Ya know- I see this was posted in 2006 but this has been on my mind lately seeing it is december and all.... the magic of the holidays seem to deem as I get older... Even "the good will towards men" theme gets dimmer as time goes on and how the economy, wars and all get worse...... I don't really watch the news, have not since well geez 2005, I still watch it from time to time, and which just confirms on why not to watch.. here recently an elderly man was beaten to death and robbed.. how is that good will towards men..... I don't know if that magic feeling of once I had very little of as a child, will ever return... I try to do simple things- IE black friday instead of going out this year (no cash to do so) I made my raindeer army of candy canes

and put them up..... I also am making gifts again this year.. I am in hopes to get what little supplies I need to finish them before my court date which is a week before christmas.... idk...

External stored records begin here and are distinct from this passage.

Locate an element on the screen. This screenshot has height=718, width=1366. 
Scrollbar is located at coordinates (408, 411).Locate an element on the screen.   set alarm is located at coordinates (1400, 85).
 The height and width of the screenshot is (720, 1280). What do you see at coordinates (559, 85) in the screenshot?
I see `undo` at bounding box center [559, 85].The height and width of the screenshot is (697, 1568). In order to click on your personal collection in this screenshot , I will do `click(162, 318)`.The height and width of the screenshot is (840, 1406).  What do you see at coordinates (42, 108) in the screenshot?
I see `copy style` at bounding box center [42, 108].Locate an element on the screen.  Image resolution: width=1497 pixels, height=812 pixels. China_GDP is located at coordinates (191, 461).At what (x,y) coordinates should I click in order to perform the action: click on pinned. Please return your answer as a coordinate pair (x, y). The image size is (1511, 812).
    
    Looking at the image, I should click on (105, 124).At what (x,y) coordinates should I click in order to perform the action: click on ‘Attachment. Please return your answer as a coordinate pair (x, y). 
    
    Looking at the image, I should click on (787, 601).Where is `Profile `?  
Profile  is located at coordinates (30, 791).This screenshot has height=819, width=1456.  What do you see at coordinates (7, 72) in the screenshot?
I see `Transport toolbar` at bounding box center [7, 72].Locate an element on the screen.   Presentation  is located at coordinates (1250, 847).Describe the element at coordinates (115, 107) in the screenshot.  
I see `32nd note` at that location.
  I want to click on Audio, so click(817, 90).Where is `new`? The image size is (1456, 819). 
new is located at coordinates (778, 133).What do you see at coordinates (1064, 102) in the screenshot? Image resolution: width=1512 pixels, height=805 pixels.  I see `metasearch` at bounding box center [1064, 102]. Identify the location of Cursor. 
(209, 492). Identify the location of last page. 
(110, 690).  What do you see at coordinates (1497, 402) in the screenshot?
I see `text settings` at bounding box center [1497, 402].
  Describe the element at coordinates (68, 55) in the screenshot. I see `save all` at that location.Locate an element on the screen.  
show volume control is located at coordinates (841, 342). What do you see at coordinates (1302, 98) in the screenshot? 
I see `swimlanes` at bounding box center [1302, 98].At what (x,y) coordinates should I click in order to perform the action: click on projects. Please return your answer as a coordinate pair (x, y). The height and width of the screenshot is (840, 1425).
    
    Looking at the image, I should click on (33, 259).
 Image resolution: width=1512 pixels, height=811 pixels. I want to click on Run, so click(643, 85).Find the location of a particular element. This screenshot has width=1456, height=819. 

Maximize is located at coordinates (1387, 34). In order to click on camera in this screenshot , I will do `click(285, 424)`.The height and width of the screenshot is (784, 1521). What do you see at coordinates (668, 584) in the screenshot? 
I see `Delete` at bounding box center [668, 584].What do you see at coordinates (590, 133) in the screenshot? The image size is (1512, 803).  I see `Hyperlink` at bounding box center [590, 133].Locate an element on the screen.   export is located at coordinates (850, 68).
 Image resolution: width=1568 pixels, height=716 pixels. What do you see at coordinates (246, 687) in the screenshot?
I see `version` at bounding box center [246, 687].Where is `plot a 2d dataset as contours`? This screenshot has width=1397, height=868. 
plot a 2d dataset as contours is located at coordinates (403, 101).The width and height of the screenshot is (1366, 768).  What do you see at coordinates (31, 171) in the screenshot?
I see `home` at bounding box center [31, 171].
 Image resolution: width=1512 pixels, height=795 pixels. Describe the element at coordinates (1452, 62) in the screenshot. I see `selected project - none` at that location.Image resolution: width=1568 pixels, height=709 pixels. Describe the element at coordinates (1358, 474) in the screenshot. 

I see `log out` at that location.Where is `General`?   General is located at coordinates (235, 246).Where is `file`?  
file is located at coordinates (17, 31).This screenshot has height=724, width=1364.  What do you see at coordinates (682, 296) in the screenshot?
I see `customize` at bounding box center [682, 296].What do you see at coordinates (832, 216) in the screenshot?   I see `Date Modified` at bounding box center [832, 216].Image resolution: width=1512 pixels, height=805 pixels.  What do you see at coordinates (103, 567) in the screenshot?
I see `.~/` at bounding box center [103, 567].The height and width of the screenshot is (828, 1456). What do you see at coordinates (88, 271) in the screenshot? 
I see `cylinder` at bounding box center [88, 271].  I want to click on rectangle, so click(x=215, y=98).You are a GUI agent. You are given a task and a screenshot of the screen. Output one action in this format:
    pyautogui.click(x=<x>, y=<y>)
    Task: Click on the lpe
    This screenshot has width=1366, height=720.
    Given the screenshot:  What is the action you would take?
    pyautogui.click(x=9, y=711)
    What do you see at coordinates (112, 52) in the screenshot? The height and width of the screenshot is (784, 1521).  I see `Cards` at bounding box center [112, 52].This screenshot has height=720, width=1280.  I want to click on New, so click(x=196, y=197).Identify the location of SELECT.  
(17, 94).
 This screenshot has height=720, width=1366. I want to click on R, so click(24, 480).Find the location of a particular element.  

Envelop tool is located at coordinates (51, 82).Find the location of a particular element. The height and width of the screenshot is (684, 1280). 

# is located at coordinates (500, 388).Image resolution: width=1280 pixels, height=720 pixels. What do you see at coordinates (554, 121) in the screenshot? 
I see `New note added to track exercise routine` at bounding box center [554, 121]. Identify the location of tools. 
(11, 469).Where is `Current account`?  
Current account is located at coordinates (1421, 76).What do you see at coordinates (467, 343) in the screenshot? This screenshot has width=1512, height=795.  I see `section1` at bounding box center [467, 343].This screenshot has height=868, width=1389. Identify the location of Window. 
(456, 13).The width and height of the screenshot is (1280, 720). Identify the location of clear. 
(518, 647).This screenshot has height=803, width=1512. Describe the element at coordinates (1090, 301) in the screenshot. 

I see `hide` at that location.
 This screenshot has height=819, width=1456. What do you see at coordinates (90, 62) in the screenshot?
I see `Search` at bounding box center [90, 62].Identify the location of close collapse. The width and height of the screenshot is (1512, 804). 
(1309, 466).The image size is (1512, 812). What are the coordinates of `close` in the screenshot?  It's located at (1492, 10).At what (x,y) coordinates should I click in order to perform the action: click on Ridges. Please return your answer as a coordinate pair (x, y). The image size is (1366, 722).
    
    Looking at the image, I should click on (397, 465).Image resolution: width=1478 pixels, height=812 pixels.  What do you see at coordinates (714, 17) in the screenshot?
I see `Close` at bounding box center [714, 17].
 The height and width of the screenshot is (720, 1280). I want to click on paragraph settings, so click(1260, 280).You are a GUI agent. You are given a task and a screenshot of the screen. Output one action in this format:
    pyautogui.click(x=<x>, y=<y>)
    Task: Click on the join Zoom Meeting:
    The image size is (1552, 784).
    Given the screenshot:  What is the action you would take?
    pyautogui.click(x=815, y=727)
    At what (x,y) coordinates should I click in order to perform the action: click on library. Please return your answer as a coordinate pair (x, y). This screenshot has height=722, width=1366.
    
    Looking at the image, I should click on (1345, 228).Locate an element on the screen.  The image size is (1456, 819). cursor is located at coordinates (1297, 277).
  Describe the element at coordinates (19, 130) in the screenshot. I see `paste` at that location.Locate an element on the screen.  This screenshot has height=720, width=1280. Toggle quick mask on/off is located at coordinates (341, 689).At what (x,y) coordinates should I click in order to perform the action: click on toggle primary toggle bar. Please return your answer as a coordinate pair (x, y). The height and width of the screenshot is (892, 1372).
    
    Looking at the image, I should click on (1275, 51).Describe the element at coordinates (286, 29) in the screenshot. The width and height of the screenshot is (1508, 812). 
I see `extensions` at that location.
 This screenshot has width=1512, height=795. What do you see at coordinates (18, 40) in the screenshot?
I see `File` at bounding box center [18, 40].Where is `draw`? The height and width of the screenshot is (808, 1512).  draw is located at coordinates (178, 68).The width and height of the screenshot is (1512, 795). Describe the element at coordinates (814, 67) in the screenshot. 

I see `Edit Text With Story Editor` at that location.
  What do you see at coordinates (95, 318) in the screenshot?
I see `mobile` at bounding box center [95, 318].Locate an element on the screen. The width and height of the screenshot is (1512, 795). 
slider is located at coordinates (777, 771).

Then I was talking to my boyfriend-- is the lie about santa is what brought part of the magic feeling to this time of the year as a child--- I am not sure... perhaps.
I wish that the ideal thought of good will towards men- would spread through out the year and ages, not just at a time of the season.....
Tis the season to be jolly-- I find it harder and harder.... I try still, and find little simple joy, but that is natural for me to do all times of the year- .... it is sad, I can't remember exactly as a child being so magical- perhaps it was just a thought I put in my head but reality was it was not... It is sad to question such a thing.